SPD-Ministerin Schwesig „Meine Vision ist die Familienarbeitszeit“

In der Debatte um eine bessere Vereinbarkeit von Familie und Beruf geht die SPD in die Offensive. Familienministerin Schwesig skizziert erstmals ihre Pläne. Die Grünen unterstützen den Vorstoß, die Linken äußern Kritik.

  • Teilen per:
  • Teilen per:
Familienministerin Manuela Schwesig will für Eltern mehr kinderfreie Zeit durchsetzen.

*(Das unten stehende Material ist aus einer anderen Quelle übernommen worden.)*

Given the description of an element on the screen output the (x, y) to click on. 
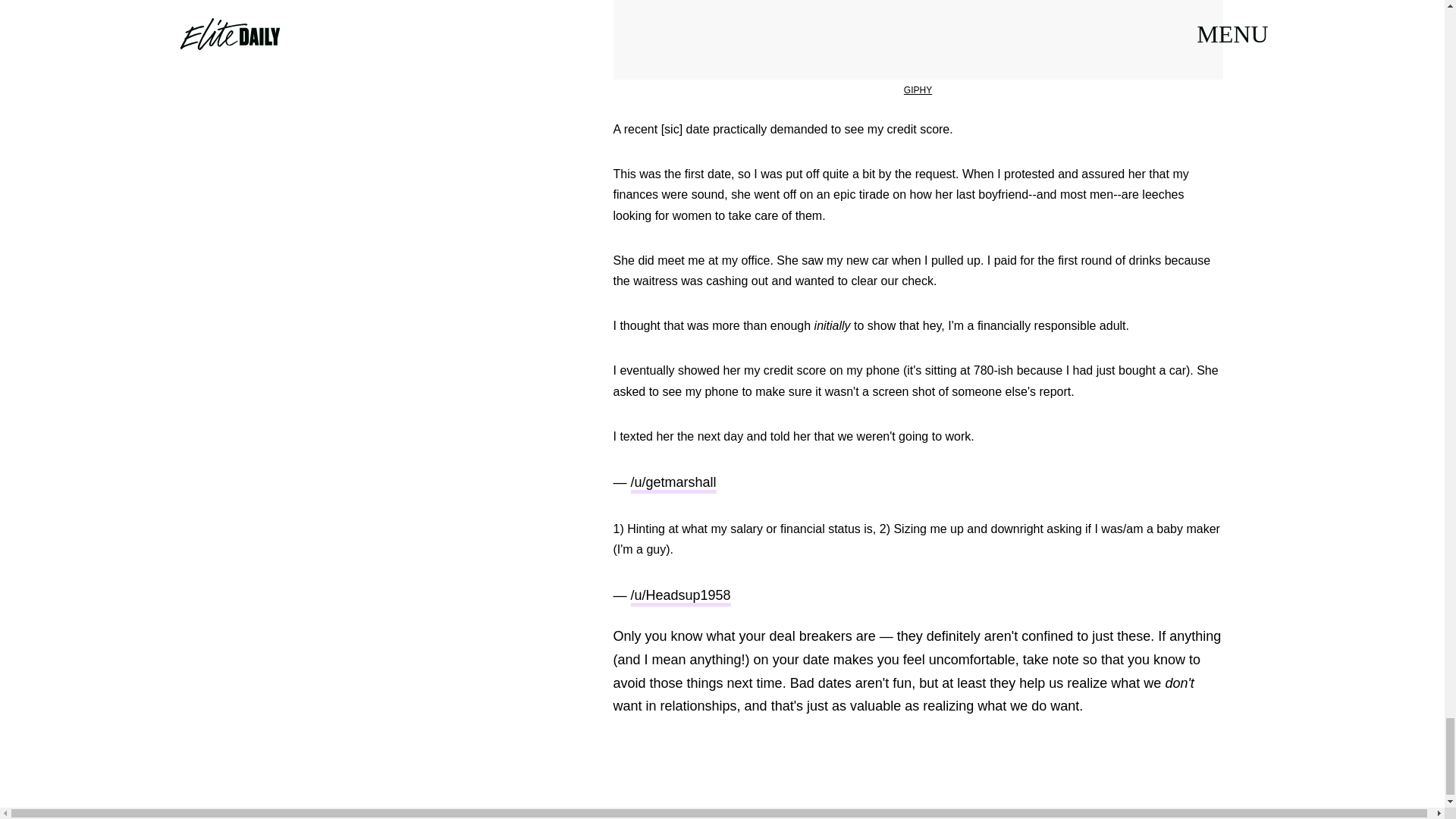
GIPHY (917, 90)
Given the description of an element on the screen output the (x, y) to click on. 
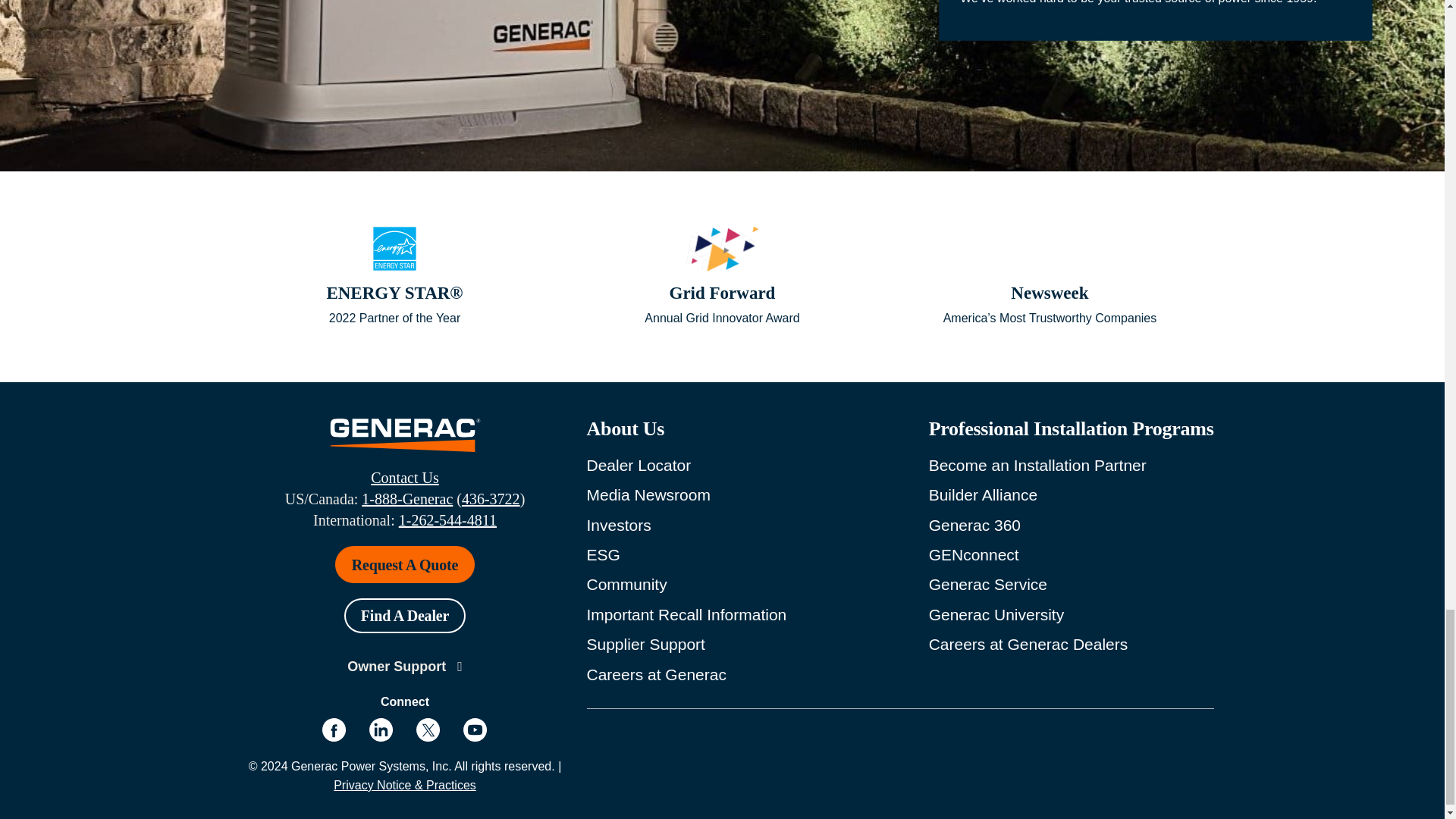
Supplier Support (686, 644)
Investors (686, 525)
Builder Alliance (1071, 495)
Generac 360 (1071, 525)
About Us (625, 428)
ESG (686, 554)
Community (686, 584)
GENconnect (1071, 554)
Professional Installation Programs (1071, 428)
Media Newsroom (686, 495)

Quelle: AFP

Berlin Bundesfamilienministerin Manuela Schwesig (SPD) will die Regelarbeitszeit für Eltern neu bestimmen. „Meine Vision ist die Familienarbeitszeit“, sagte Schwesig dem Berliner „Tagesspiegel“. „Vollzeit sollten für Eltern mit kleinen Kindern nicht 40, sondern zum Beispiel 32 Stunden sein.“ Eltern dürften in dieser Familienphase keine Nachteile erleiden, wenn sie im Beruf zurücksteckten. Vielmehr müssten Arbeitgeber auf die Bedürfnisse junger Familien flexibel reagieren.

Schwesig nimmt damit erstmals konkret Stellung zu den Plänen der Großen Koalition. In ihrem Regierungsprogramm haben Union und SPD eine, wies dort heißt, „Weiterentwicklung des Teilzeitrechts“ vereinbart, aber das Vorhaben nicht mit Zahlen unterfüttert.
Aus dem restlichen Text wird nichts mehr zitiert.